I am thinking of starting to take the solgar whey protein powder as I know a lot of people on here are taking it, but I was just wondering if anyone has researched whether it is ok or not? 
I had a look on the www.solgar website and I think it says that it contains soy derivatives and I have read in a few places that you should avoid soy/soy protein. I think it also cotains phenylalanine which I dont think is good either. Also I saw a post on here when I did a search and the lady was saying that in the zita west book it tells you not to have whey protein. 

Beckers x


----------



## EarthAngel77 (Jun 16, 2006)

Hi Beckers,

I have been seeing a nutritionist to help get me in the best of health for my IVF which I should hopefully be starting in the next month or two.  One of my main issues was my blood sugar and getting enough protein into my diet as I'm vegetarian.

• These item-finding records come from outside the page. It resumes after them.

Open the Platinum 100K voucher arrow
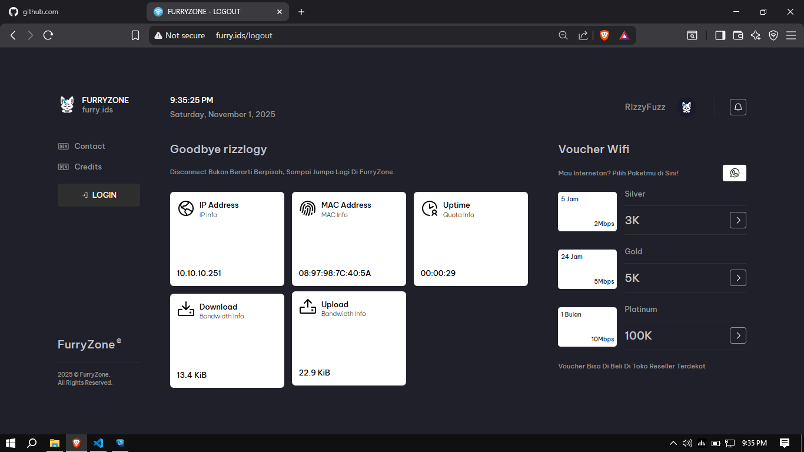This screenshot has height=452, width=804. pyautogui.click(x=737, y=335)
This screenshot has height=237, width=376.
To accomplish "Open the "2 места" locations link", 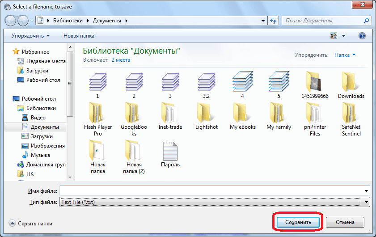I will pyautogui.click(x=121, y=60).
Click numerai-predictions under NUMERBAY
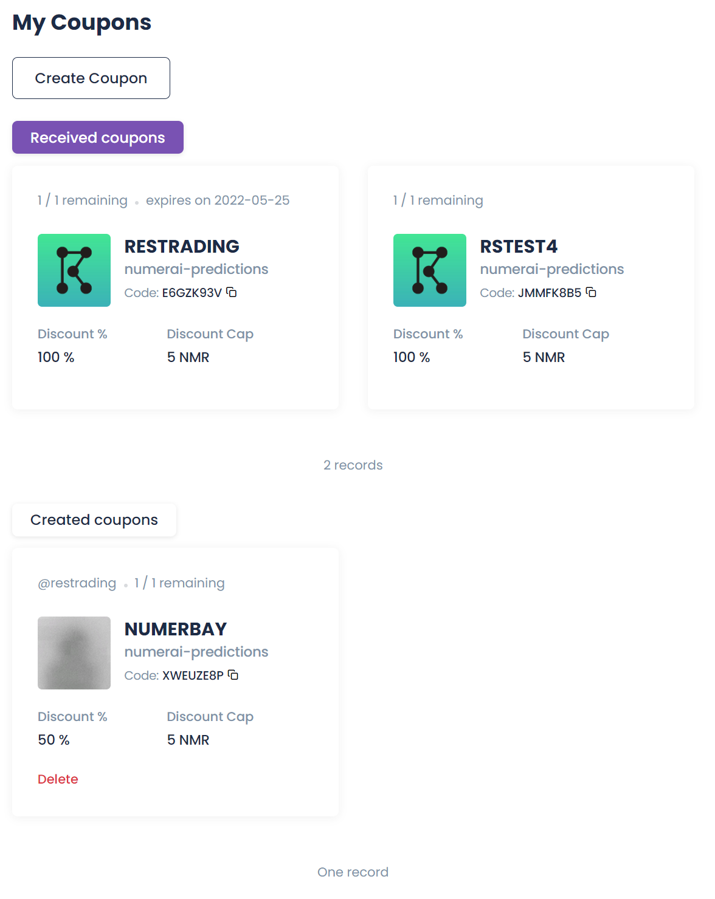This screenshot has height=899, width=715. tap(196, 652)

My nutritionist has given me 2 plans, one to start now to prepare me for IVF and the other to start when I'm on the IVF.  She told me to have smoothies in the morning with New Chapter Berry Green mix and Solgar Whey Protein, plus some other supplements.  When I start the IVF I have to stop the Berry Green due to the herbal content and some of my supplements, but I'm not sure if she wants me to stop the Whey as well.  I'll contact my nutritionist to find out and will let you know what she say's.  I know that some Soy is not good when on IVF but others is ok.  I was told to especially avoid Soy Milk, but stuff like Cauldron marinated Tofu was ok.  I'll get this confirmed and get back to you.

p.s My nutritionist is Jules Cattel of Equilibria Health, you can find their website on google.


----------



## Rach G (Jun 18, 2005)

I used it on my last cycle and I'm now pregnant with twins!


----------



## beckers (Dec 20, 2005)

Thanks earth angel for your kind help. Its hard to know what you should be doing sometimes.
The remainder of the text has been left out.